Neil,
Doesn't look like my original message made it to the mailing list so here you are.
---------- Forwarded Message ----------
Subject: Re: Fwd: [CentOS] HOW to enable traceroute with IPTABLES Date: Sat February 17 2007 10:07 From: Robert Spangler lazydog@zoominternet.net To: CentOS mailing list centos@centos.org
On Sat February 17 2007 03:11, Indunil Jayasooriya wrote:
I am setting up a firewall on CENTOS 4.4.
I have enabled ICMP to www.google.com
iptables -A OUTPUT -p icmp -d 64.233.189.104 -j ACCEPT iptables -A INPUT -p icmp -s 64.233.189.104 -j ACCEPT
traceroute uses by default UDP with port 33434.
While this is true for a starting point, this is not the whole story.
Traceroute starts on this port but every time it sends out a packet the port number is increased automatically.
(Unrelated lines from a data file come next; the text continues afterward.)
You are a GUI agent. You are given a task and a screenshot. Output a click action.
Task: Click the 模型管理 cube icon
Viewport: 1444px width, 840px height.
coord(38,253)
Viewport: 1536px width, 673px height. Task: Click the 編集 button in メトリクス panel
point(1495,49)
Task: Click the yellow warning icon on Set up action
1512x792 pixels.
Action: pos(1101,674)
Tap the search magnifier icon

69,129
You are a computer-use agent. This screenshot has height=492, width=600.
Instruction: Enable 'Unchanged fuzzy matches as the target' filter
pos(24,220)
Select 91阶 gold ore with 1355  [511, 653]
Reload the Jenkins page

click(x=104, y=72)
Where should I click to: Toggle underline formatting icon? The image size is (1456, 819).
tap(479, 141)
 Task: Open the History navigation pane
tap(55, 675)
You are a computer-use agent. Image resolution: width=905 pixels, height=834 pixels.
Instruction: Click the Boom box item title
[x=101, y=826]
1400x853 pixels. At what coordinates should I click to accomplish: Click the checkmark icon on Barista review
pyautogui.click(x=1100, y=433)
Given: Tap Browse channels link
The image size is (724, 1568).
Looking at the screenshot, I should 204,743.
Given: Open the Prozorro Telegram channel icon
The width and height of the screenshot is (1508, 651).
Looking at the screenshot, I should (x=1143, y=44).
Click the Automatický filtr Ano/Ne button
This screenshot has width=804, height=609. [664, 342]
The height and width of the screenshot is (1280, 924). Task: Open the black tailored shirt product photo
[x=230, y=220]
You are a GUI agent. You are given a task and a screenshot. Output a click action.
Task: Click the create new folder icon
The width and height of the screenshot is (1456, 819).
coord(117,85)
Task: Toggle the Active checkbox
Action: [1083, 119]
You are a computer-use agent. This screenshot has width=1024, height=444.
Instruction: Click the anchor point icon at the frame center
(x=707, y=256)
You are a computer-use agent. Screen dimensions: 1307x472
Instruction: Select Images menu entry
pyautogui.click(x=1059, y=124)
Why? Simple, the TTL is exceeded so traceroute sends out on the next port in numerical order. Thus traceroute needs more then 33434 open there should be a range of ports open. Traceroute does not always start on this port either I have found out. Sometimes it starts on a hight port but only by a few hopes.
I wrote below 2 rules
iptables -A OUTPUT -p udp -d 64.233.189.104 --dport 33434 -j ACCEPT iptables -A INPUT -p udp -s 64.233.189.104 --sport 33434 -j ACCEPT
I have the following ( I do not restrict traceroute destination);
-A OUTPUT -o eth0 -p udp --dport 33200:33500 -m state --state NEW -j ACCEPT
Also you don't need the INPUT statement if you have ESTABLISHED,RELATED at the top of your INPUT chain.
Then I tried as below
[snip]
But Still the same.
WHY?
I placing my money on the port settings
IF my rules are wrong can you rectify it ?
See above.
--
Regards Robert
Smile... it increases your face value!